36. In his cross-examination under Section 313 Cr.P.C, the appellant in his answer to Question No.1, had admitted the fact that he had murdered his mother. He however states in his later answers to other questions that he did not know what he did at the time of the incident. The above admission by the appellant under Section 313 Cr.P.C that he killed his mother, though he did not know the reason for the same, does not ipso facto mean that the appellant was insane at the time of incident. In fact no evidence has been produced by the defence in the trial that the appellant was of unsound mind at the time the incident occurred. It could also be a case of selective amnesia and a pretence Page No.# 17/17

to cover up his crime by taking a plea that he did not know what happened. When the issue of the appellant being of unsound mind has not been raised by the appellant or his family members at any point of time prior to the unsigned application dated 08.03.2019 during trial, we are unable to convince ourselves that there is a reasonable doubt regarding the appellant being of sound mind at the time the incident occurred, just because a normal person might not have normally done what the appellant did. The same does not prove that the appellant was of unsound mind at the relevant point of time.
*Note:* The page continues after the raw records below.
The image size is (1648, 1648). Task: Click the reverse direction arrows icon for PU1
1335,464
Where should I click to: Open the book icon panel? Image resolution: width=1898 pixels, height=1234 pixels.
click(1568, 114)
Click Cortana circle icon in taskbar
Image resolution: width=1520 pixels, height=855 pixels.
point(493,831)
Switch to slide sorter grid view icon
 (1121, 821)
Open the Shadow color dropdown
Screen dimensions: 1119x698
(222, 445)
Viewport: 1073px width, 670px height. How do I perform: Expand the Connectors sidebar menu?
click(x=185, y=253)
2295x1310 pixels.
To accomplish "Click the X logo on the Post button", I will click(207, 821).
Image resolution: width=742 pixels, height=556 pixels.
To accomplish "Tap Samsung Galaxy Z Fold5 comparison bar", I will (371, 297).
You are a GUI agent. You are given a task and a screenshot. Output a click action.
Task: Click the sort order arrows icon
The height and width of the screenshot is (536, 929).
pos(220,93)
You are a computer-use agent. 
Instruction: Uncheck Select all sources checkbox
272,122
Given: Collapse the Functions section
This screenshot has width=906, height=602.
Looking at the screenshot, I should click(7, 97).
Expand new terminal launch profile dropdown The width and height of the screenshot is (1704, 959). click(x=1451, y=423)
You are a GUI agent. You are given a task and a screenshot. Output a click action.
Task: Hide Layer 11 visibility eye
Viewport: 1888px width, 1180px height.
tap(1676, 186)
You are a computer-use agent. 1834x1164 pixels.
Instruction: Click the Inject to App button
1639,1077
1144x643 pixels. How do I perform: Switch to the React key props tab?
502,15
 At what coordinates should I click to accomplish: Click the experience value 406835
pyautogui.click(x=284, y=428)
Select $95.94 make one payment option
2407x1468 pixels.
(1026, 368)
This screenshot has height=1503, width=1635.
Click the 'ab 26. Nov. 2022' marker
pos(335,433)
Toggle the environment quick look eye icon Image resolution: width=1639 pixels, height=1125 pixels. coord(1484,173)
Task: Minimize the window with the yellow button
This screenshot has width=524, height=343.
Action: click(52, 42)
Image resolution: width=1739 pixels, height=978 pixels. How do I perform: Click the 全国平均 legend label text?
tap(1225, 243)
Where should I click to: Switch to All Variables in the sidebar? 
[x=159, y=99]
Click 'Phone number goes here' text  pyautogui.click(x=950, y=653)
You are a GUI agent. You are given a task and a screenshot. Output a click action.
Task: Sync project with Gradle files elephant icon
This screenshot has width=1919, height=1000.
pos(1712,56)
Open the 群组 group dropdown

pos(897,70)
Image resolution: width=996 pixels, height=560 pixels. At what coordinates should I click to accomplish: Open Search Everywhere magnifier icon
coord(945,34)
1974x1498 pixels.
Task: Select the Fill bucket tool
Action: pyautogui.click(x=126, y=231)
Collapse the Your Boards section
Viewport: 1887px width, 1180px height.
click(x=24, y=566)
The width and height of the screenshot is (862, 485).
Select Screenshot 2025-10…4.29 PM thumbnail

Much water has gone under the bridge and in the absence of any material to show that the applicant was suffering from insanity at the time of the incident, we do not find any grounds to interfere with the impugned judgment. We are accordingly of the view that no ground for interference has been made out. The appeal is accordingly dismissed.

37. Send back the TCR.

38. In appreciation of the assistance provide by the learned Amicus Curiae, his fee should be paid by the Assam State Legal Services authority.